The discussion around automated decisions and their impact on society frequently focuses on the question if “Artificial Intelligence” should be regulated, and if so, how and by whom. Voluntary self-regulation is often mentioned as a solution. Proponents point to existing standards and commitments – but no-one knows what these standards are and if they are adhered to. Therefore, we looked for specific examples to document what is happening in the field of “Ethics of Algorithms”: who is developing what, and what commitment do these initiatives require?
We published a first overview on the 9th of April 2019. The echo was positive, and shows its importance is: firstly, it’s already mentioned in academic research, and secondly, it has grown to 83 entries. Now is therefore a good time to present some interim findings.
The most important insight: as already pointed out in our initial publication, there are very few initiatives with governance or oversight mechanisms that ensure and enforce the compliance of voluntary commitments.
Most documents are recommendations, presentation of principles, or guidelines. Of the 21 examples that can be labelled as voluntary commitments, quality seal or similar, only three mention some sort of oversight mechanism or quality control. This does not mean that the others have none, but they are not explained in publicly accessible material. Without oversight mechanism however, there is little incentive to adhere to ethical principles in the development of automated decision making systems.
|„Ethical AI“-initiatives with binding character and information about oversight or control mechanisms|
|No information available||18|
|Some information available||1|
As voluntary self-regulation is a popular means to avoid regulation, it is unsurprising that most initiatives in the inventory are industry-led. Companies such as SAP, Sage, Facebook, Google and many others have either developed internal principles, or published general guidelines, partially as member of alliances (for example the Partnership on AI) or led by industry associations.
|Initiator||Number of initiatives|
|Government (incl EU)||18|
One third of entries claims a global scope. Aside of private sector alliances, global civil sector institutions (e.g. the UNI Global Union) and cross-sectoral organisations such as the Future of Life Institute have also published sets of principles. The high number of German entries is likely owing to language barriers. We hope that with growing levels of awareness of the inventory, we will receive further entries from other countries.
|Country||Number of entries|
We are sure that there are more initiatives, and therefore ask for further submissions.
We did not undertake a content analysis. However, at a glance, all initiatives mention fairness, accountability, ethics and transparency. They vary in length from five bullet points to detailed publications with suggestions on how to put principles into practice.

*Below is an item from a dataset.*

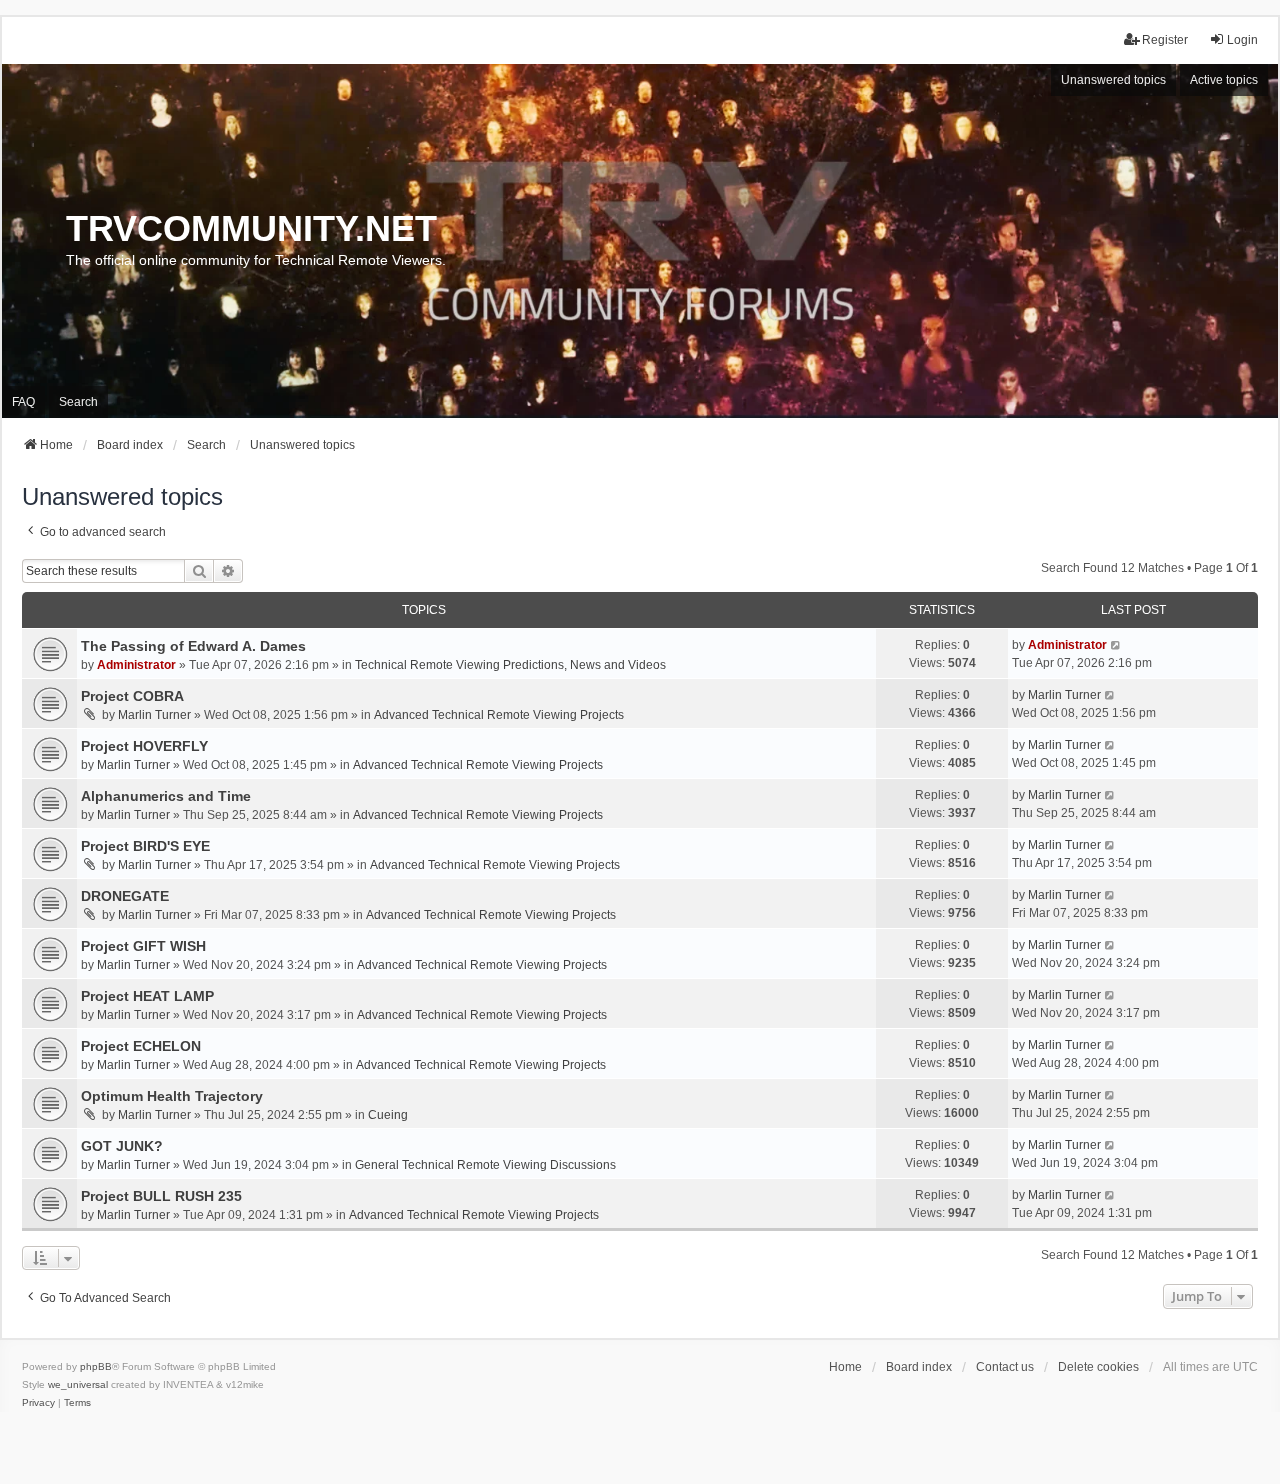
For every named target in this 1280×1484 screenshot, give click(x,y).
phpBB (96, 1366)
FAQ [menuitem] (23, 402)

The most important insight remains the lack of oversight and control. Many initiatives are new – it is possible that they will develop further. However, some think that these publications do not represent a sincere effort, but are merely window dressing to evade governmental regulation. The discussion is reminiscent of Corporate Social Responsibility (CSR). It took decades for CSR to at least partially lose the reputation of green- or whitewashing, and to set global standards that many companies adhere to.
The shape that this discourse on the appropriate use of systems using “Artificial Intelligence” will take depends strongly on the motives that drive the companies and organisations that develop them.